• TESTO DI PARTENZA:
· · · · · · ·
Le imprese di maggiori dimensioni (250 e più addetti sono solo 3.200 unità e occupano il 18,3% del totale degli addetti, il 27,5% dei dipendenti e rappresentano il 29,6% del fatturato ed il 28,5% del valore aggiunto complessivo.
La produttività nominale delle microimprese fino a 10 dipendenti, misurata dal valore aggiunto per addetto, è pari in media a 26,5 mila euro.
Questo valore rappresenta il 43,8% di quello delle imprese oltre i 250 dipendenti, pari a 60,6 mila euro.
Questo fa si che la contrattazione aziendale può essere fatta seriamente solo a livello delle aziende oltre i 250 dipendenti, ed è altrettanto chiaro il motivo per cui la produttività del lavoro nel nostro paese è bassa, infatti le microimprese non sono in grado di fare quegli investimenti necessari per aumentare il valore aggiunto, cosa che può essere realizzato solo dalle imprese maggiori.
· · · · · · ·
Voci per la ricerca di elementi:

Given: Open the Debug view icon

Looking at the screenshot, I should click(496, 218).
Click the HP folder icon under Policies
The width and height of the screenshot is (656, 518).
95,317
· · · · · · ·
• CONSEGNA DELL'ESERCIZIO: Aggiorna un passo del testo sulle imprese: riscrivilo cominciando da "Le imprese di" e proseguendo fino a "60,6 mila euro.", con "produttività apparente" al posto di "produttività nominale".

• RISPOSTA ALL'ESERCIZIO:
Le imprese di maggiori dimensioni (250 e più addetti sono solo 3.200 unità e occupano il 18,3% del totale degli addetti, il 27,5% dei dipendenti e rappresentano il 29,6% del fatturato ed il 28,5% del valore aggiunto complessivo.
La produttività apparente delle microimprese fino a 10 dipendenti, misurata dal valore aggiunto per addetto, è pari in media a 26,5 mila euro.
Questo valore rappresenta il 43,8% di quello delle imprese oltre i 250 dipendenti, pari a 60,6 mila euro.